→ **Exercise goal**: Working through the lines below, return each one that holds "beside".

→ **Available data**:

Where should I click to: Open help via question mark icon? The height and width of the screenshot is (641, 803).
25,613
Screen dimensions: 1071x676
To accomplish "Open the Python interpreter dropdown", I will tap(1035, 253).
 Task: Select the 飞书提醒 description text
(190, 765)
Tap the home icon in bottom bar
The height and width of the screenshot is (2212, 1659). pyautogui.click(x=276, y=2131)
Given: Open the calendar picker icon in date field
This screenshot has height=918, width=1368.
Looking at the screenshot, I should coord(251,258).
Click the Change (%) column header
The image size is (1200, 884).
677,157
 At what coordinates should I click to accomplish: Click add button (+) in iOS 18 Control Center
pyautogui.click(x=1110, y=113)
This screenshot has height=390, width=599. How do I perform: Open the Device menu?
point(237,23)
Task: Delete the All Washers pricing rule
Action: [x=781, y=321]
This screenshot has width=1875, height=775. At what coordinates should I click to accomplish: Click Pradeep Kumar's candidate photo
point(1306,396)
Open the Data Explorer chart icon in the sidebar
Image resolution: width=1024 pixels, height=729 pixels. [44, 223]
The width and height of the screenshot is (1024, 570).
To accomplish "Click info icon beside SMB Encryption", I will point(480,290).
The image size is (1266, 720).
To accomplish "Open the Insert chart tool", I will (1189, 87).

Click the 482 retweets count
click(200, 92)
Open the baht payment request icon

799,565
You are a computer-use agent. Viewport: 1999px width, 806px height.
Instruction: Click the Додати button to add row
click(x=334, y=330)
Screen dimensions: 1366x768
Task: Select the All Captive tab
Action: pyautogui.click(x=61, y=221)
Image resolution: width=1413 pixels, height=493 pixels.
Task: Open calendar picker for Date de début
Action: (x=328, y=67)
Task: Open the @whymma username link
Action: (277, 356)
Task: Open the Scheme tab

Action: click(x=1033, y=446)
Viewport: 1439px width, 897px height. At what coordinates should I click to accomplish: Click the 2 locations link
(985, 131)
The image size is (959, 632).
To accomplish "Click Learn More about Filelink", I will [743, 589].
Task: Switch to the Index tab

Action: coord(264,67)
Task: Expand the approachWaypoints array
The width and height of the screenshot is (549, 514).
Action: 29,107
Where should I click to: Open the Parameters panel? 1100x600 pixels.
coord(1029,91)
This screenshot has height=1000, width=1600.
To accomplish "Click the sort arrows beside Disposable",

→ **Final answer**:
To accomplish "Click info icon beside SMB Encryption", I will point(480,290).
To accomplish "Click the sort arrows beside Disposable",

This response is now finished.